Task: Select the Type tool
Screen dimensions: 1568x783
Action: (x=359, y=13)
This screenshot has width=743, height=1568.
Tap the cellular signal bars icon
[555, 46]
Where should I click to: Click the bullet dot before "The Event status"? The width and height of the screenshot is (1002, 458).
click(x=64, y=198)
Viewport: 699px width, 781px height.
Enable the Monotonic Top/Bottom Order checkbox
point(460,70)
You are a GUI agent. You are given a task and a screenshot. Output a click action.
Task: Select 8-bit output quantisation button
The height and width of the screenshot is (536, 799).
...
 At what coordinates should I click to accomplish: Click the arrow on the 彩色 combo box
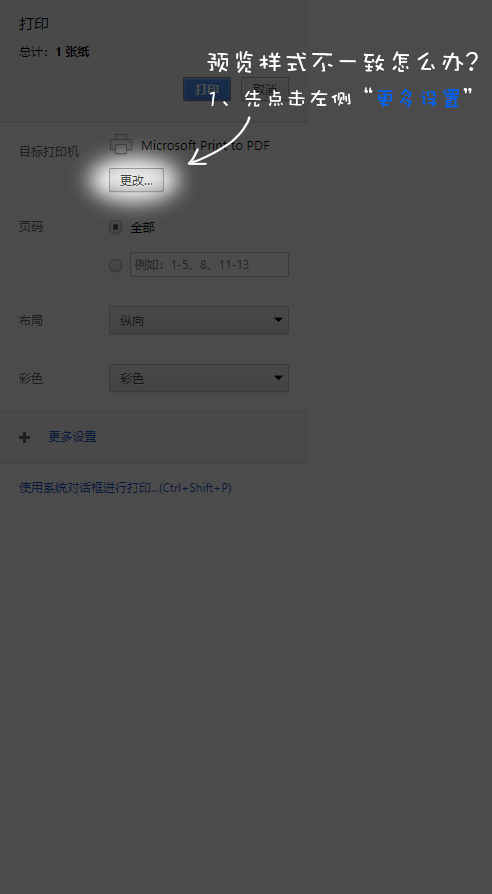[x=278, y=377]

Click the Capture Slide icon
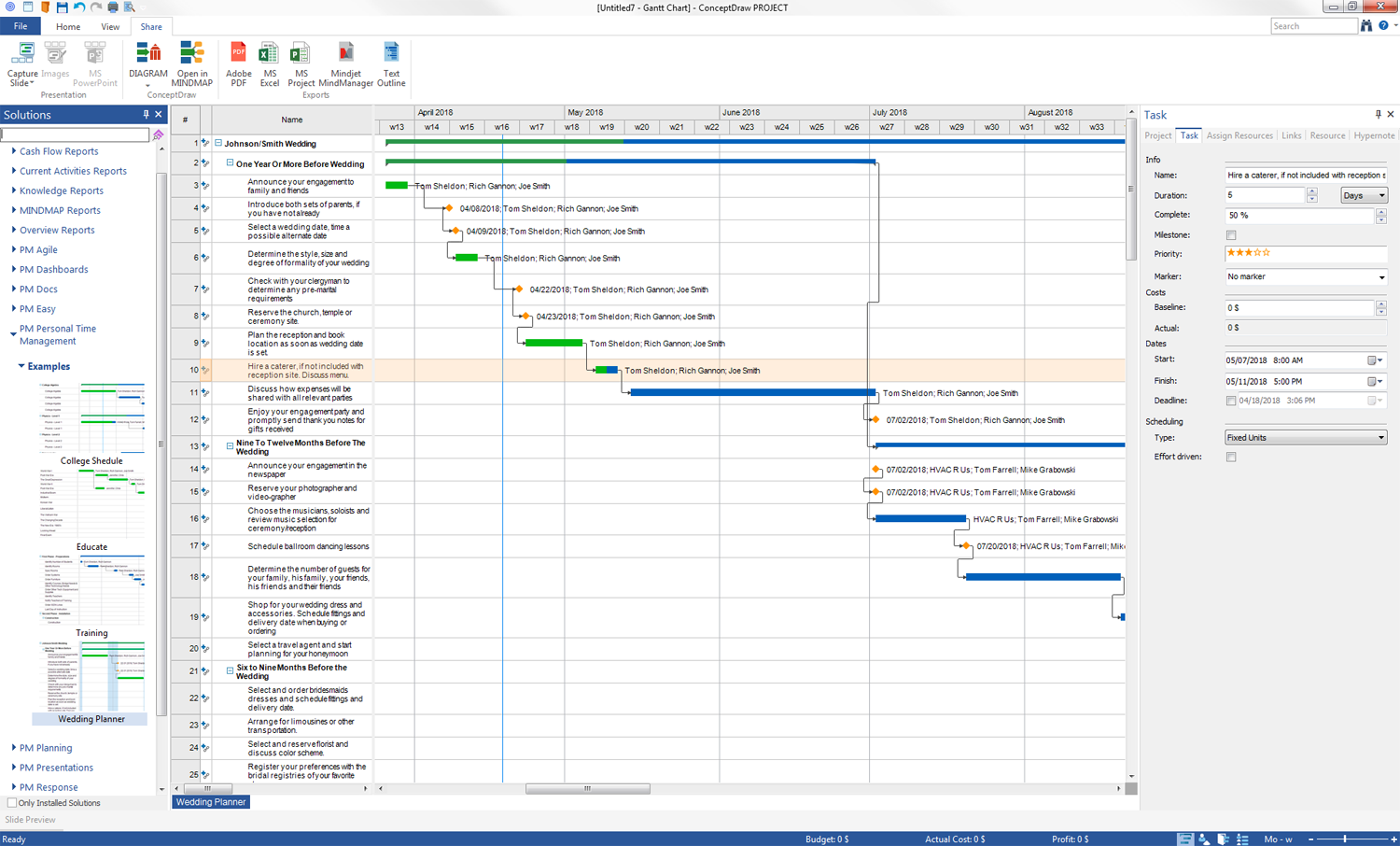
--
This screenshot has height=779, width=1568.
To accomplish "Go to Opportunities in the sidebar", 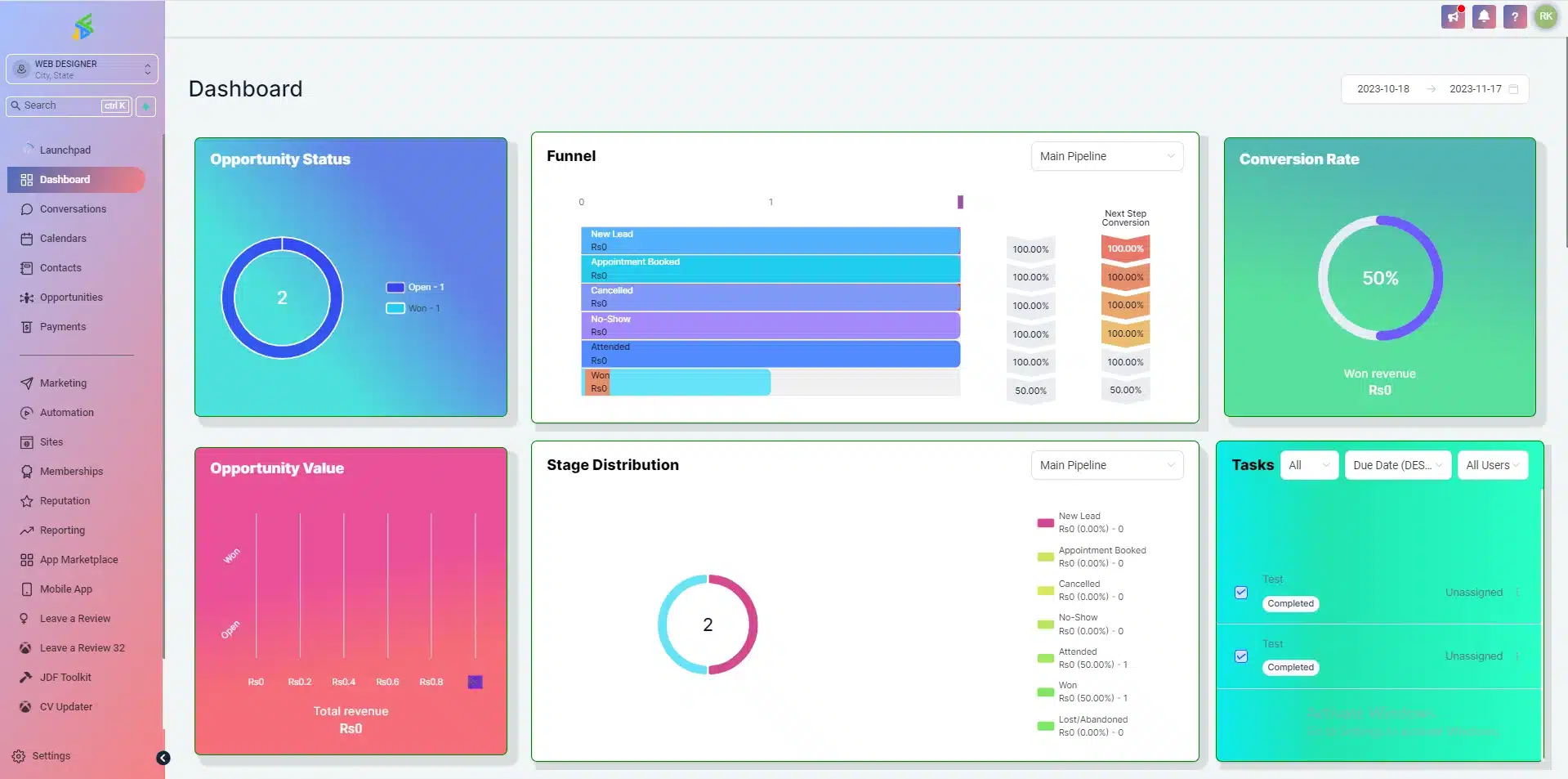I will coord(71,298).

● **ACTIVITY**:
Whenever the word "Select" shows up in a line above, copy that line.

● **EXERCISE ANSWER**:
Task: Select the Type tool
Task: Select 8-bit output quantisation button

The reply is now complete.